The Aykroyd family continued to develop the garden and often opened it to the public. A newspaper of 1937 contained a detailed description of the grounds. Some of the report is as follows.

An air of immense well-being characterises the extensive grounds which surround Grantley Hall, the home of Sir William Aykroyd. The timber is well cared for; the lawns smooth, level, unmarred by weeds; the rock garden is full of rare and beautiful plants and even the Golden Orfe in its pools have an exceptionally sleek and prosperous look.

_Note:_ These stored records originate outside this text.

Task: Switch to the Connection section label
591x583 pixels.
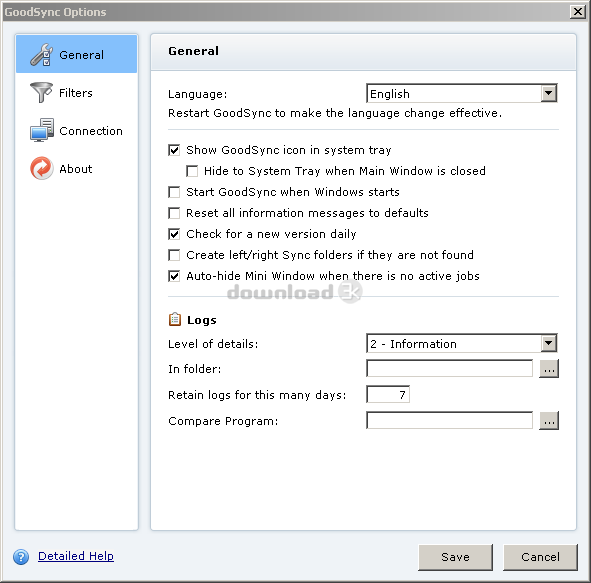Action: [91, 131]
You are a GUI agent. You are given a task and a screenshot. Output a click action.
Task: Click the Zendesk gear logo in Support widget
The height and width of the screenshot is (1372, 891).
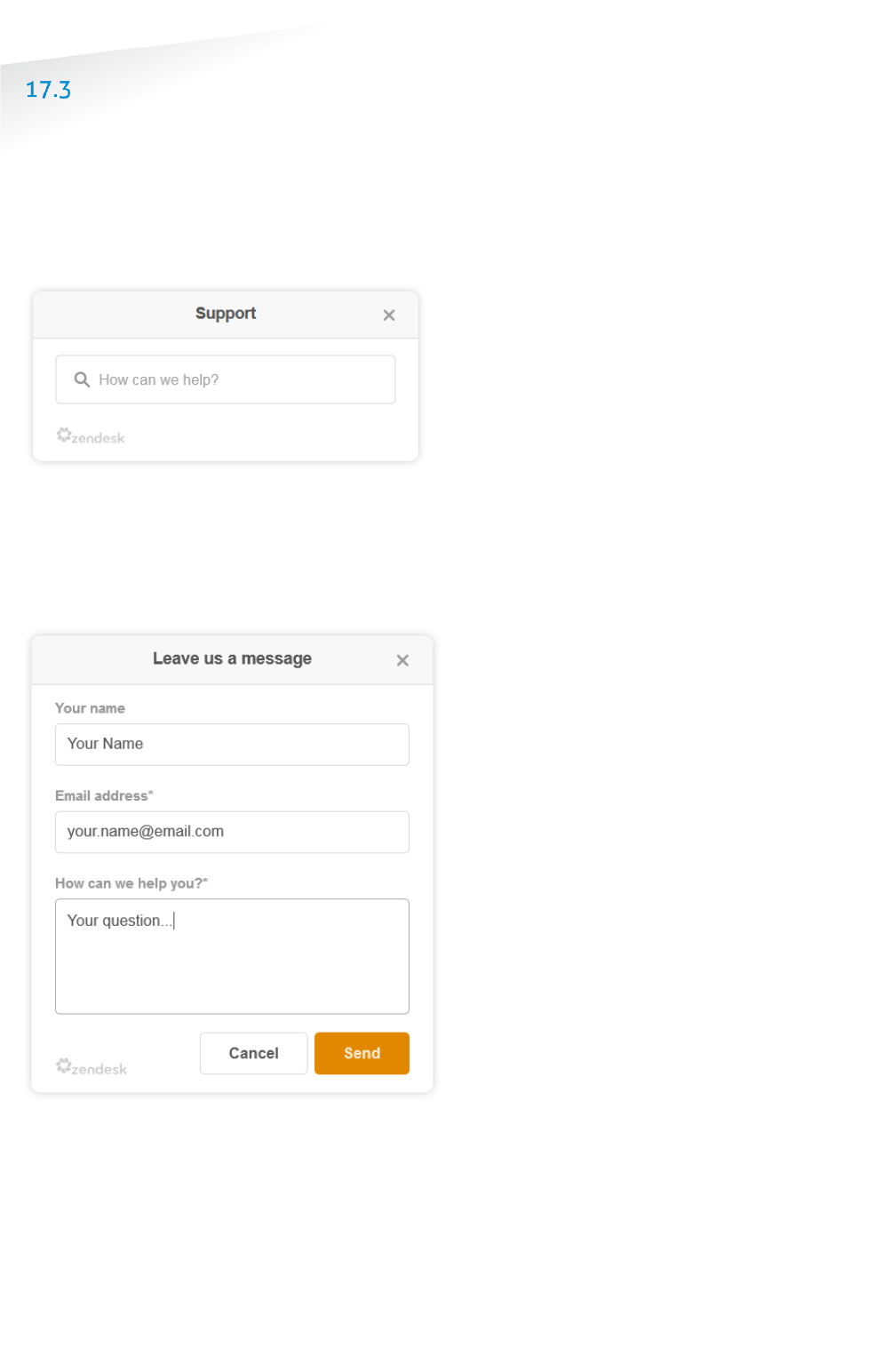coord(64,435)
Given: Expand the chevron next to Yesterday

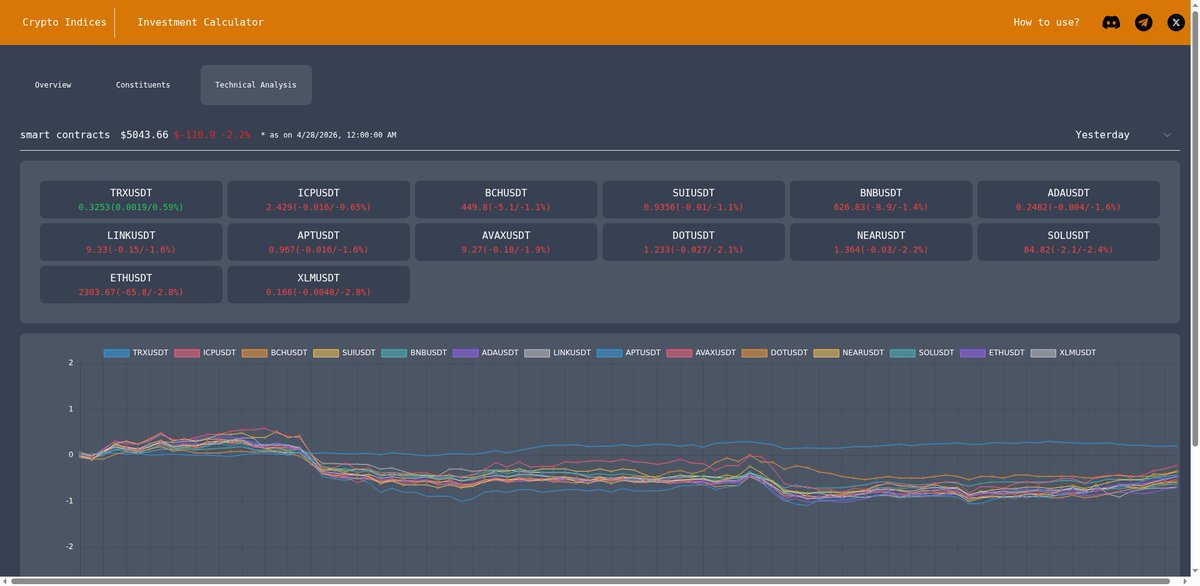Looking at the screenshot, I should tap(1166, 133).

Sir William and Lady Emma were personal friends of the Royal Family. In 1937 Queen Mary stayed at Grantley Hall accompanied by her daughter Princess Mary and her son in law Lord Harewood. The visit was widely reported in the newspapers and one of these reports is shown.

During the Second World War, Grantley Hall was used as a convalescence home for injured soldiers. A hospital supply depot was formed in the Cathedral Hall in Ripon and Lady Aykroyd was the chairman.

Sir William died in 1947 and Grantley Hall was sold to the West Riding County Council.

==History from 1947 to 2015==
West Riding County Council ran the hall as a residential adult education centre, with week-long and weekend courses on offer. In 2006 the property was sold to a private purchaser for residential use. After a period of limited use. The property was left largely untouched for nearly a decade before being purchased in 2015 by the Sykes family, and planning permission was granted for conversion of the building into a 50 bedroom hotel.

==Hotel==
The current owner bought the house in 2015 and opened Grantley Hall as a "luxury hotel and wellness retreat" in July 2019. It was named the "Best Countryside Hotel in the UK" and "Best Service in the UK" by Conde Nast in 2023.